Perhaps he/she was being asked to find the derivative, but due to a language issue it came out as "differential".

6. May 26, 2015

### tommyxu3

As I also thought they are similar (derivative and differential), or maybe I'm wrong...?
It seems correct and I have a suggestion that you can differentiate on $x$ instead of $y$ while the process is similar (just a little easy).

7. May 26, 2015

### SammyS

Staff Emeritus
Yes. That's an excellent point!

When ninjaduck did implicit differentiation, he took the derivative with respect to y, rather than the customary method of taking the derivative with respect to x .

8. May 27, 2015

### HallsofIvy

Yes, if $y= a^{x^b}$ then $\frac{dy}{dx}= ba^{x^b}ln(a)x^{b- 1}$.

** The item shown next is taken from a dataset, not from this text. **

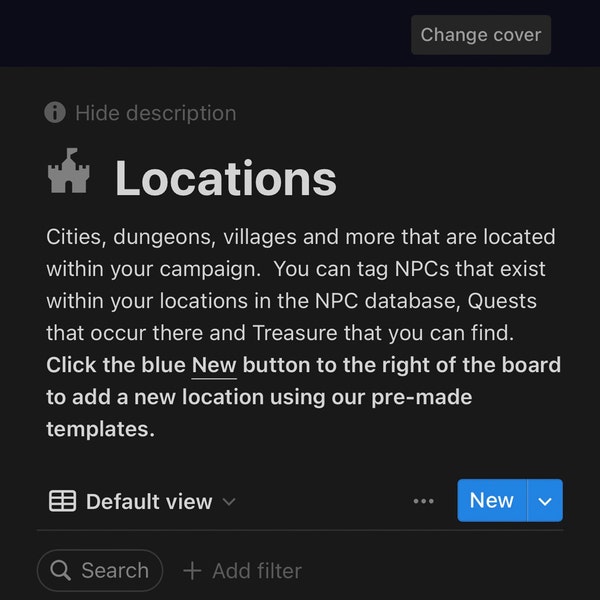Open the three-dots more options menu
This screenshot has width=600, height=600.
pos(424,501)
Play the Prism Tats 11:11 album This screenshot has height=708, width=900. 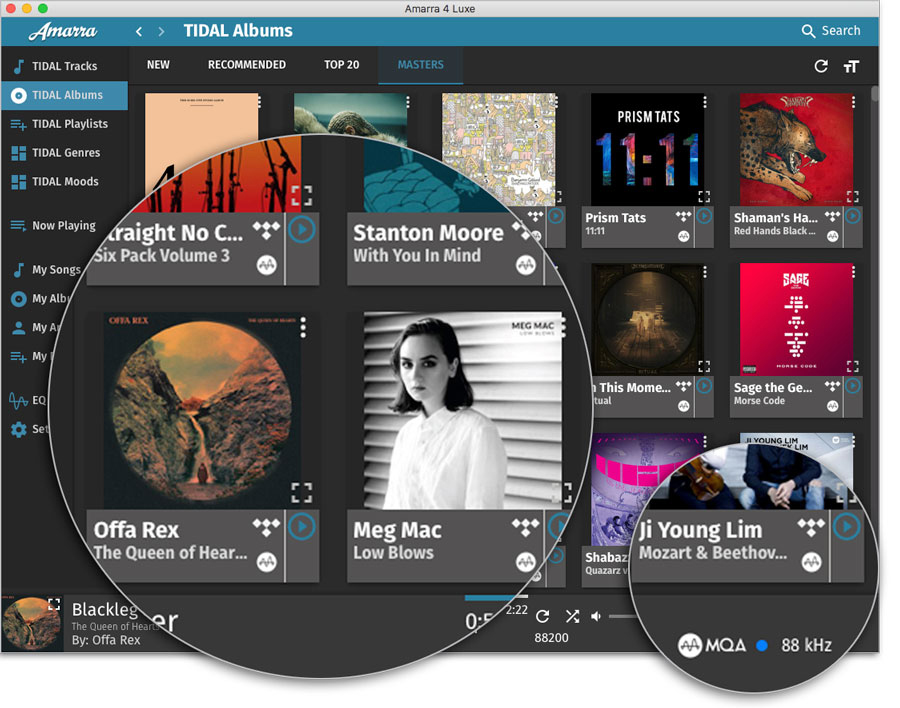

You used "logarithmic differentiation". If you do that with just $y= a^x$ then $ln(y)= x ln(a)$ so that $y'/y= ln(a)$, $y'= y ln(a)= ln(a) a^x$. I find it simpler to use that generally.

Here, we use the chain rule with $u(x)= x^b$ so that $y= a^u$. Then $y'= ln(a) a^u (u')$. Since $u= x^b$, $u'= bx^{b- 1}$. Putting those together, the derivative of $y= a^{x^b}$ is $dy/dx= ln(a)\left(a^{x^b}\right)\left(bx^{b-1}\right)$, just what you have.